Miraculous, transformative intervention either happens or it doesn’t. We can’t sit around waiting for an epiphany. And yet this doesn’t stop some from trying to manufacture one: straining to hear the life-changing voice of God in their heads, saturating themselves with emotional prayer by a crowd of prayer-warriors, or sweating it out in rigorous meditation until enlightenment is attained. When the breakthrough doesn’t come, we are disappointed in ourselves (we don’t have enough faith) or in God (who apparently doesn’t care, or even exist).

There is another kind of transformation, one planned and executed through our own efforts. It comes out of the business model. We see it today in programs to lose weight, get in shape, improve our effectiveness at work, build intimacy in our marriage, and yes, grow spiritually. We set overall goals, identify measurable objectives, and practice the seven steps promoted by the author or workshop leader.

A rule of life can function this way, as the practitioner gradually takes on a series of activities that he or she knows will bring positive results. My wife essentially did this on a recent vacation, re-plotting her normally distracted week into a format that would allow for quiet time every morning and painting in her studio for two uninterrupted days every week. Previous efforts such as this never worked for her, but this time the timing was right. The plan took hold, and she changed her life for the better.

But the planning/execution model doesn’t always work. A well-planned rule of life can become the life-killing law that Paul warned about, a method of measuring our spiritual inadequacy when we fail to keep it perfectly (or worse, a source of smugness when we do).

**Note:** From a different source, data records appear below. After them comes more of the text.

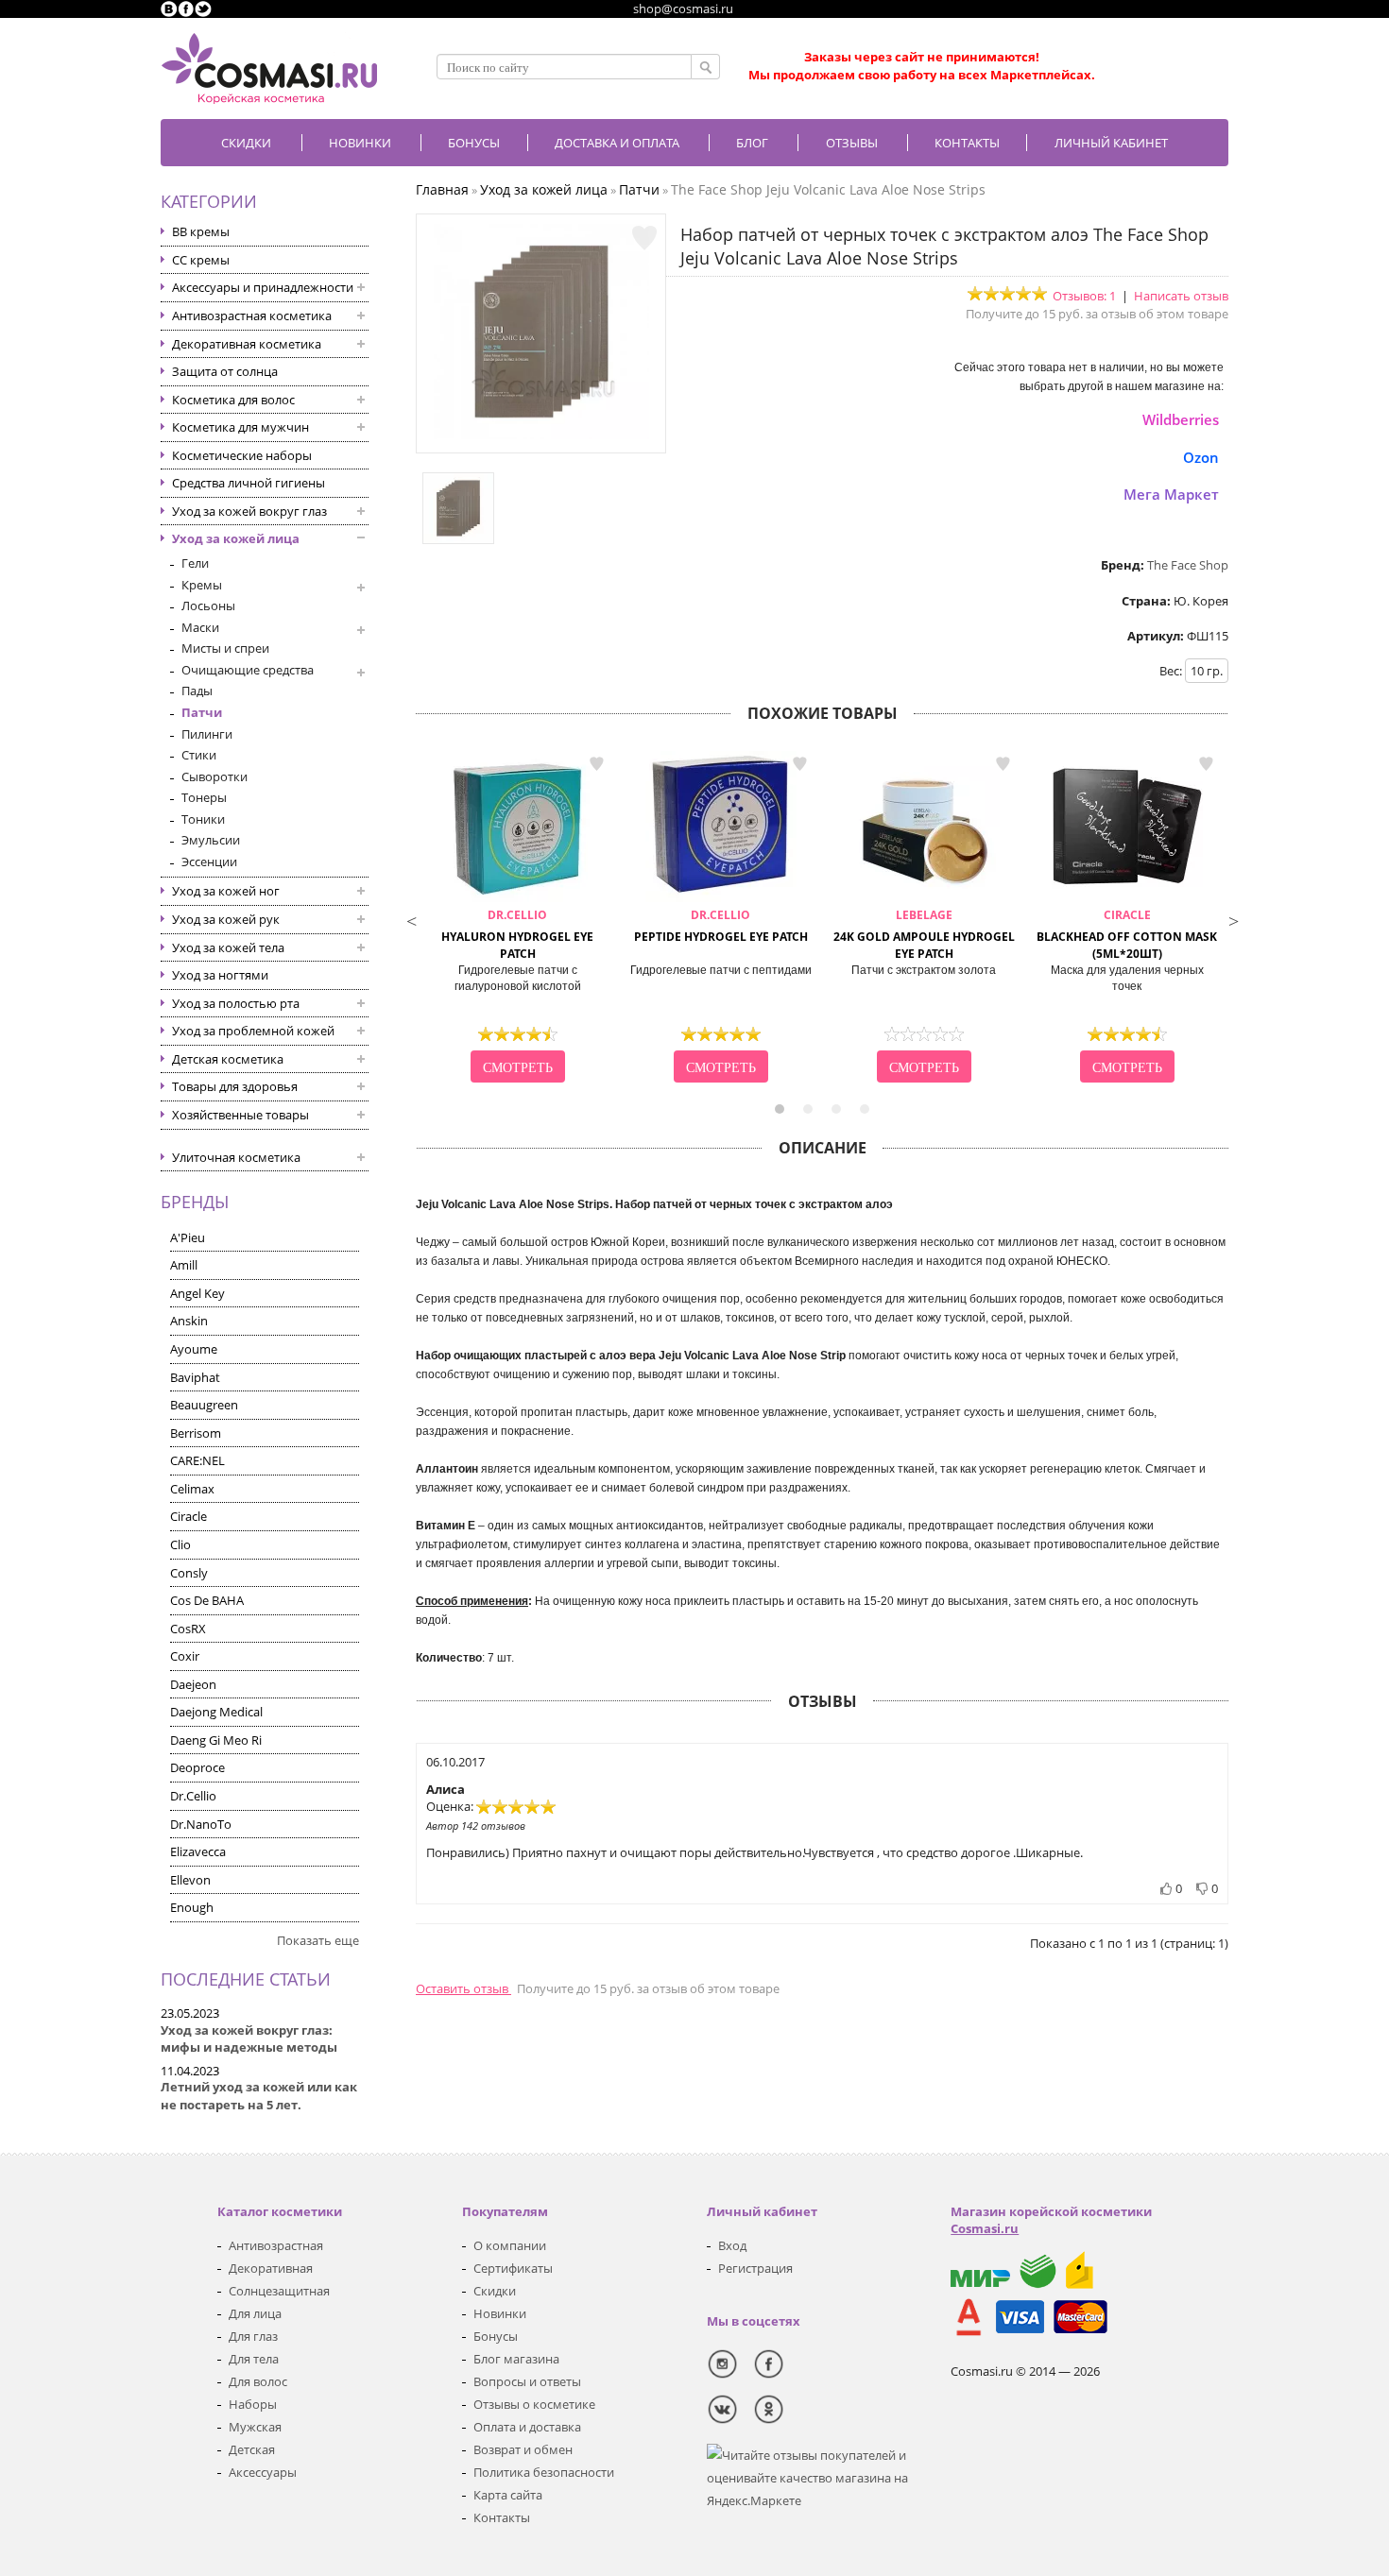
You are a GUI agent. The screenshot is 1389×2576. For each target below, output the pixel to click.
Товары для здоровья (235, 1086)
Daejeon (193, 1684)
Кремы (201, 584)
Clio (180, 1544)
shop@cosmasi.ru (683, 8)
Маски (200, 627)
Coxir (184, 1655)
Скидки (246, 142)
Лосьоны (208, 605)
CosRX (188, 1628)
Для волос (258, 2381)
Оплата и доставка (527, 2426)
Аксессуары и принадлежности (262, 287)
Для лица (255, 2313)
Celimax (192, 1488)
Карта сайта (507, 2494)
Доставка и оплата (617, 142)
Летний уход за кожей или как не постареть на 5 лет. (259, 2095)
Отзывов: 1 (1084, 295)
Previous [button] (411, 919)
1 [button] (779, 1109)
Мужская (255, 2426)
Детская (252, 2449)
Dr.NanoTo (201, 1824)
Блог (752, 142)
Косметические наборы (242, 455)
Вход (732, 2245)
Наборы (253, 2404)
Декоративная (271, 2268)
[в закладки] (644, 238)
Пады (197, 690)
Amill (183, 1264)
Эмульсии (210, 839)
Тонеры (204, 797)
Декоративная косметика (246, 343)
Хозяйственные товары (240, 1114)
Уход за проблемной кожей (253, 1030)
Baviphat (195, 1377)
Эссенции (209, 861)
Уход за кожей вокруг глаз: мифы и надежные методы (249, 2039)
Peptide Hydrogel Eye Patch (721, 926)
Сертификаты (513, 2268)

Sometimes we are not ready for change; we instead to stew awhile longer in our unhappiness in order to learn a lesson at a deeper level. Sometimes we can’t see what is best for ourselves, and so any plan we might come up with is worthless. There are times when even if we do know the direction forward, we keep bumping into a familiar roadblock that prevents us from progressing.

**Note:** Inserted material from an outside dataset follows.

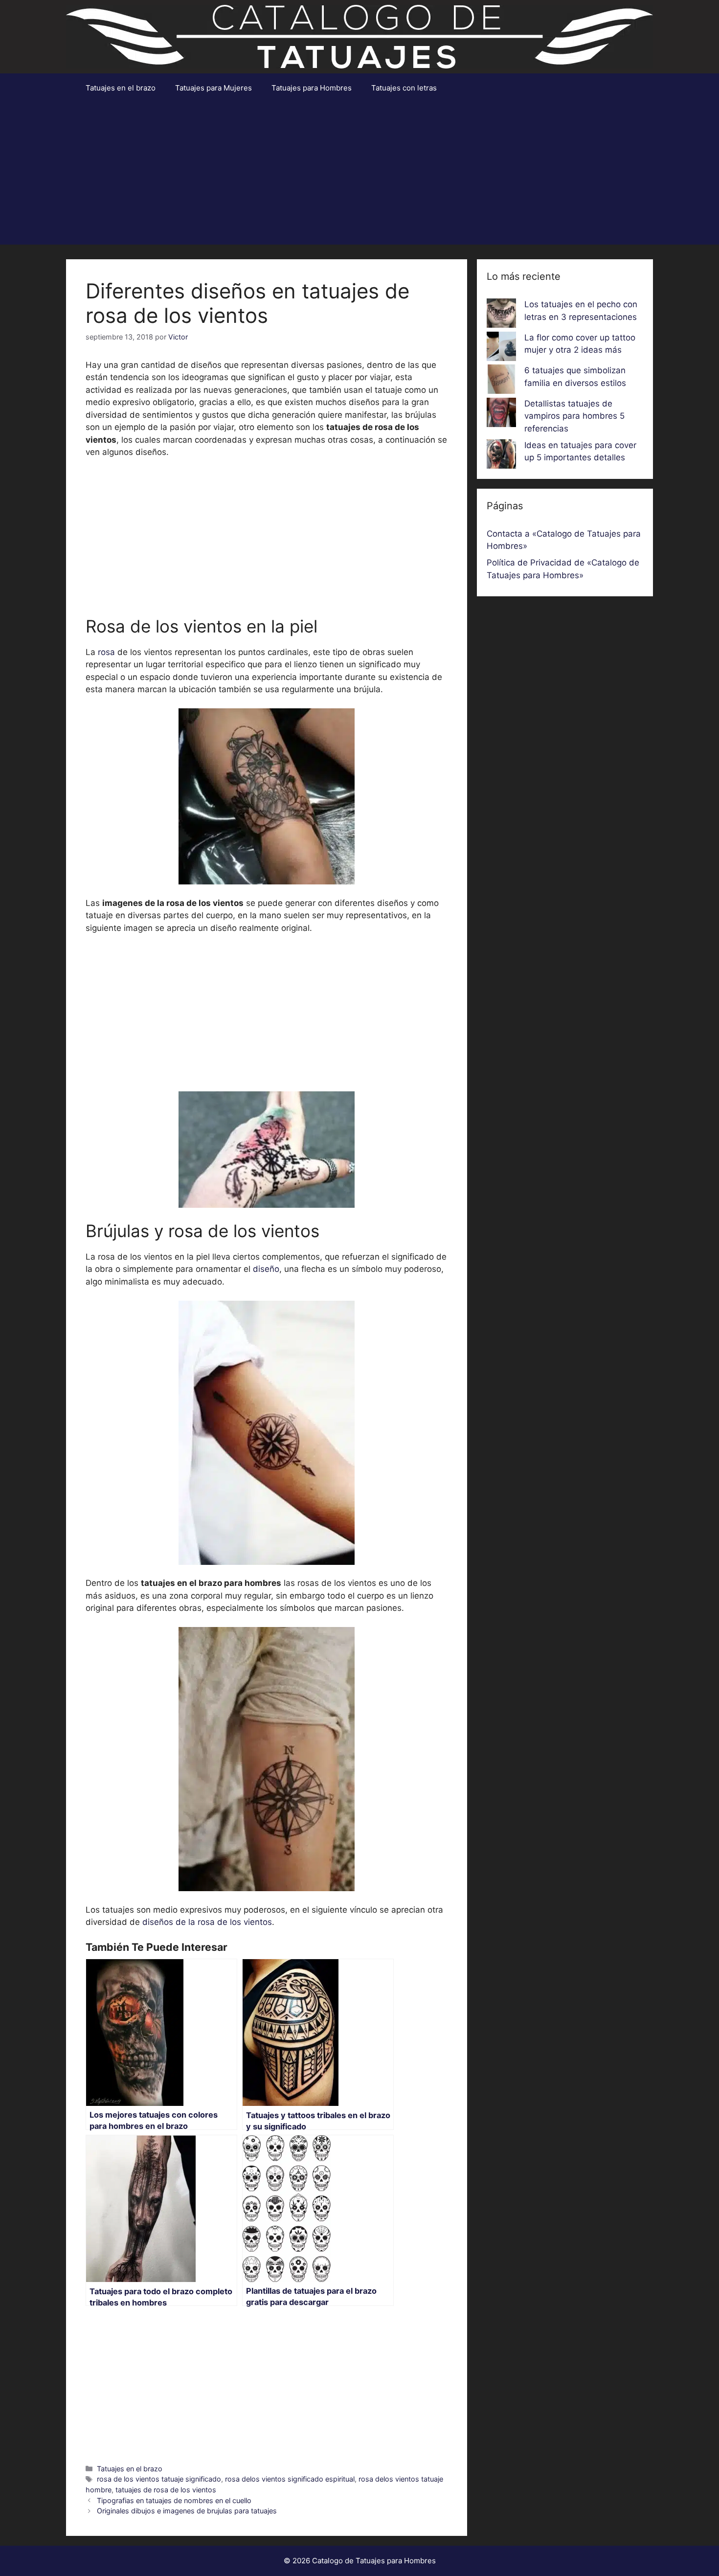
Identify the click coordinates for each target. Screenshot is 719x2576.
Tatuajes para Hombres (311, 87)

There is a third way toward transformation, a mysterious interplay of human effort and divine grace.

When I was growing up in California’s Bay Area, every self-respecting teenager had to at least try to surf on occasion. What I remember most vividly about my occasional ventures into the surf is not an image of myself standing triumphantly upon the board, but rather, bobbing peacefully in the water, watching the horizon as swells came in groups, and wondering if this set was going to be The One.

I remember turning towards shore, paddling hard (the boards were long and heavy in those days), only to fall back when I couldn’t catch the momentum of the wave. I remember especially the glorious sensation when my vigorous strokes were magically met by the powerful surge beneath, lifting me up and forward. It was an amazing physical sensation, when, after having waited, discerned, tried, and failed, suddenly my strength and the ocean’s strength came together in a glorious alchemy.

So it is with spiritual transformation. We put in our time in prayer, we go to therapy, read books, talk to friends, offer ourselves in worship, and practice our rule of life. We paddle along by our own strength, trying to propel ourselves forward, hoping to catch a wave of freedom, compassion, simplicity, or intimacy with the divine.

But there is a significant place for the waiting on grace. We float in the deep waters, waiting, praying, watching the horizon. Eventually the waters beneath us surge. We receive insight, we hear as if for the first time a familiar passage of scripture, or a part of the old self just sloughs off like dead skin.

Transformation does not usually happen to us by magic or simply because we will it into being. It happens because we try, we fail, we surrender, we wait, we try again, we get help, we let go, we beat our heads against the wall, we wait some more…and all the while, we do our best to trust that the Spirit is actually working harder than we are, beneath the surface of consciousness. Occasionally we catch glimpses of this graceful work, until finally, when the timing is right, it comes out into the open, when all our efforts are matched by the more powerful surge of grace, and we are carried forward.